▶ ACTIVITY
The records below need to be copied in full. Match them exactly.

___

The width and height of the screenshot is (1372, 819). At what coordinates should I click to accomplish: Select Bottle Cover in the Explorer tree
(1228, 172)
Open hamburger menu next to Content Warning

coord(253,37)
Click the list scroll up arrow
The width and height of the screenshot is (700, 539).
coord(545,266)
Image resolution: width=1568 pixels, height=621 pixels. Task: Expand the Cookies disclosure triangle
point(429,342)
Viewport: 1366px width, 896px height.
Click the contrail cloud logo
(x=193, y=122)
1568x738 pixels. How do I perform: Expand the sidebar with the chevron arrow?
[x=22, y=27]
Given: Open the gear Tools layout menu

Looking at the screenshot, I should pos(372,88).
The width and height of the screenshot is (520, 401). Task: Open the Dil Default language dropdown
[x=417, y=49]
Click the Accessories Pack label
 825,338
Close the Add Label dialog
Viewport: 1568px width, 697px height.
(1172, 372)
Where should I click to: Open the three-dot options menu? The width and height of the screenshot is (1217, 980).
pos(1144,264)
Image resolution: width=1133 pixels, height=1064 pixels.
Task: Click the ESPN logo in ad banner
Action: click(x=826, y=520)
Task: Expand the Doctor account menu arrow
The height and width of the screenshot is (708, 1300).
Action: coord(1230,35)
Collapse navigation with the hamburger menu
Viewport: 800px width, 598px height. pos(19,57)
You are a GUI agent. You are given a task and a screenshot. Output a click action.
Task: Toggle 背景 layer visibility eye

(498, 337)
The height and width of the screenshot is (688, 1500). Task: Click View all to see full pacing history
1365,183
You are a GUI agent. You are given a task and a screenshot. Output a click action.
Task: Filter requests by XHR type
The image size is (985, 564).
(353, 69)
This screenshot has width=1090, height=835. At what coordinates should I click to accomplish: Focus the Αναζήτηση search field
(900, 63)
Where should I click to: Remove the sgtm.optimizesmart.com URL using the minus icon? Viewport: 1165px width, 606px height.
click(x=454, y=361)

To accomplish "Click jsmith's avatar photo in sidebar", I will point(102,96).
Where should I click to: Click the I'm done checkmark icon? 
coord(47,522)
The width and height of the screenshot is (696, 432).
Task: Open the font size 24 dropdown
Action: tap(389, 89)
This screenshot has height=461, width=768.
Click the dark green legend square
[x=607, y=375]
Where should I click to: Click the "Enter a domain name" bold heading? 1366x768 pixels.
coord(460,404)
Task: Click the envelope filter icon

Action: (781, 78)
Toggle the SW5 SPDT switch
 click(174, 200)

___

▶ REPLY
The width and height of the screenshot is (1372, 819). At what coordinates should I click to accomplish: Select Bottle Cover in the Explorer tree
(1228, 172)
Open hamburger menu next to Content Warning

coord(253,37)
Click the list scroll up arrow
The width and height of the screenshot is (700, 539).
coord(545,266)
Image resolution: width=1568 pixels, height=621 pixels. Task: Expand the Cookies disclosure triangle
point(429,342)
Viewport: 1366px width, 896px height.
Click the contrail cloud logo
(x=193, y=122)
1568x738 pixels. How do I perform: Expand the sidebar with the chevron arrow?
[x=22, y=27]
Given: Open the gear Tools layout menu

Looking at the screenshot, I should pos(372,88).
The width and height of the screenshot is (520, 401). Task: Open the Dil Default language dropdown
[x=417, y=49]
Click the Accessories Pack label
 825,338
Close the Add Label dialog
Viewport: 1568px width, 697px height.
(1172, 372)
Where should I click to: Open the three-dot options menu? The width and height of the screenshot is (1217, 980).
pos(1144,264)
Image resolution: width=1133 pixels, height=1064 pixels.
Task: Click the ESPN logo in ad banner
Action: click(x=826, y=520)
Task: Expand the Doctor account menu arrow
The height and width of the screenshot is (708, 1300).
Action: coord(1230,35)
Collapse navigation with the hamburger menu
Viewport: 800px width, 598px height. pos(19,57)
You are a GUI agent. You are given a task and a screenshot. Output a click action.
Task: Toggle 背景 layer visibility eye

(498, 337)
The height and width of the screenshot is (688, 1500). Task: Click View all to see full pacing history
1365,183
You are a GUI agent. You are given a task and a screenshot. Output a click action.
Task: Filter requests by XHR type
The image size is (985, 564).
(353, 69)
This screenshot has width=1090, height=835. At what coordinates should I click to accomplish: Focus the Αναζήτηση search field
(900, 63)
Where should I click to: Remove the sgtm.optimizesmart.com URL using the minus icon? Viewport: 1165px width, 606px height.
click(x=454, y=361)

To accomplish "Click jsmith's avatar photo in sidebar", I will point(102,96).
Where should I click to: Click the I'm done checkmark icon? 
coord(47,522)
The width and height of the screenshot is (696, 432).
Task: Open the font size 24 dropdown
Action: tap(389, 89)
This screenshot has height=461, width=768.
Click the dark green legend square
[x=607, y=375]
Where should I click to: Click the "Enter a domain name" bold heading? 1366x768 pixels.
coord(460,404)
Task: Click the envelope filter icon

Action: (781, 78)
Toggle the SW5 SPDT switch
 click(174, 200)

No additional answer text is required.